Kansas' tax deduction for gambling losses bites dust
TOPEKA (AP) — Kansas lawmakers spent a great deal of time this year haggling over income tax deductions and whether to budge on sales tax changes, but a provision aimed at gamblers who deduct their losses on the state income tax for gained quick consensus.
Rep. Richard Carlson, a St. Marys Republican who is chairman of the House Taxation Committee, said the provision, which eliminates the gambling loss deduction, was part of a larger strategy to simplify the tax code and broaden the tax base, The Topeka Capital-Journal reported.

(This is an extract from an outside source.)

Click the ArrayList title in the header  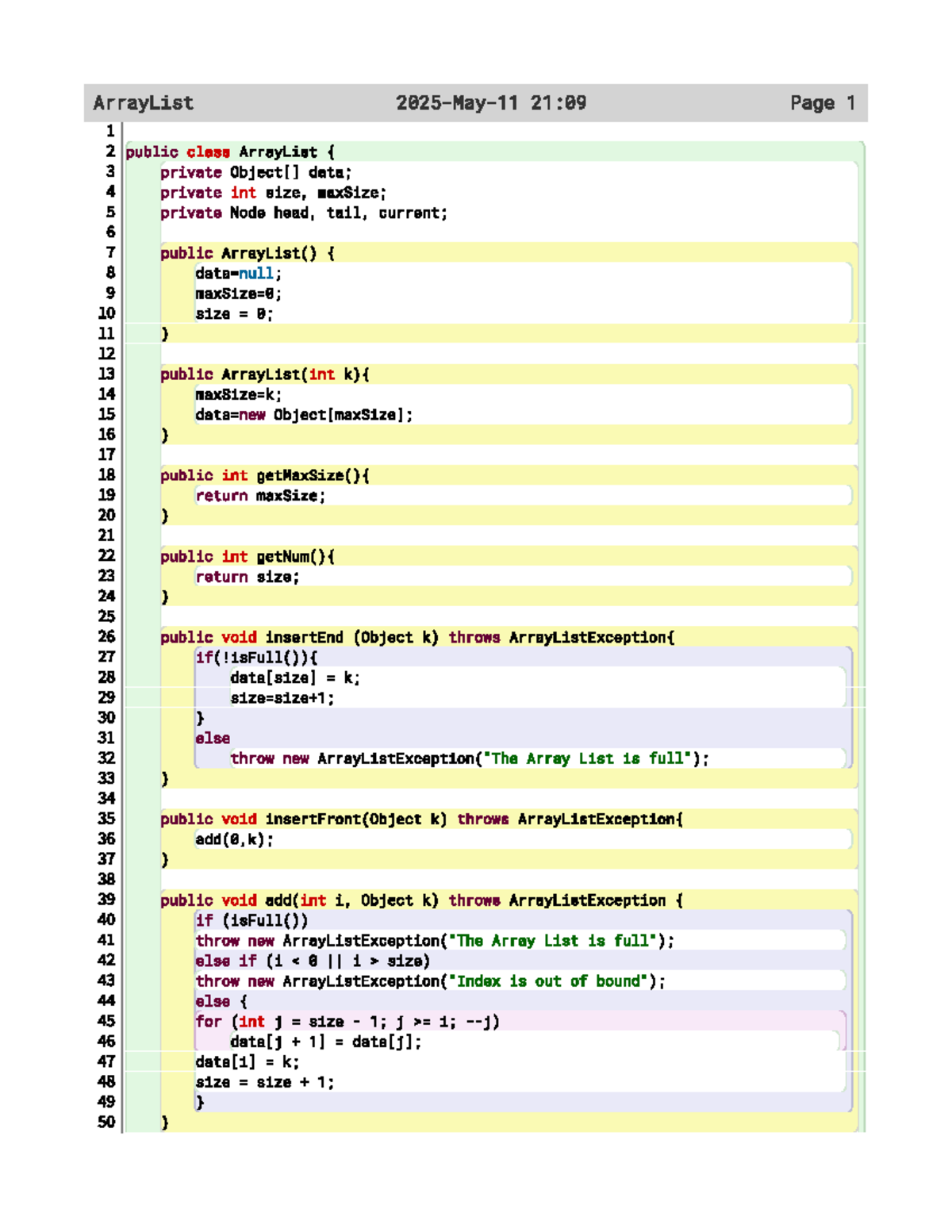pos(143,103)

Starting in 2014, gamblers will no longer be able to deduct their losses, but their wins will still be taxed. During the current calendar year, the gambling deduction and other itemized deductions, other than for charitable giving, are trimmed by 30 percent. Starting in 2014 the other items, including the home mortgage deduction, will be gradually stepped down by 50 percent in 2018.

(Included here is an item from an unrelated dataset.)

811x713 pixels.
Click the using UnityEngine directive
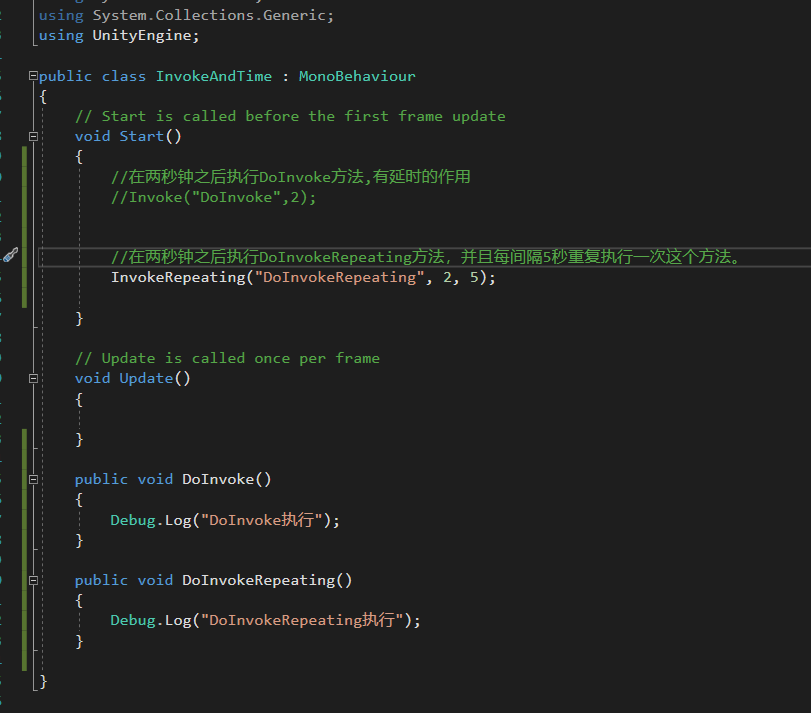(x=115, y=34)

The gambling loss deduction will be gone completely.
Sen. Les Donovan, a Wichita Republican, said it appeared few Kansans use the deduction. Carlson said it was a way to broaden the tax base without putting more on the shoulders of the poor.
"Principally, it would be due to the fact that gambling is a totally discretionary 'sport,' I guess you might call it, so it was not going to harm lower-income people," Carlson said.
The Capital-Journal received a call from one Topeka resident complaining about the change, but said he didn't want his name associated with gambling because his daughter works in the school system. He said he contacted his House representative, Topeka Democrat Annie Tietze, who confirmed that she had heard from him but said nobody else had complained to her about it.
Kansas has three state-owned casinos that bring in about $90 million a year, according to the American Gaming Association.
The state had the largest jump in gambling tax revenue from 2011 to 2012, a six-fold increase fueled by the opening of Hollywood Casino in Kansas City, Kan., and the Kansas Star's first full year of operation, according to Stateline, a Pew Charitable Trusts news organization.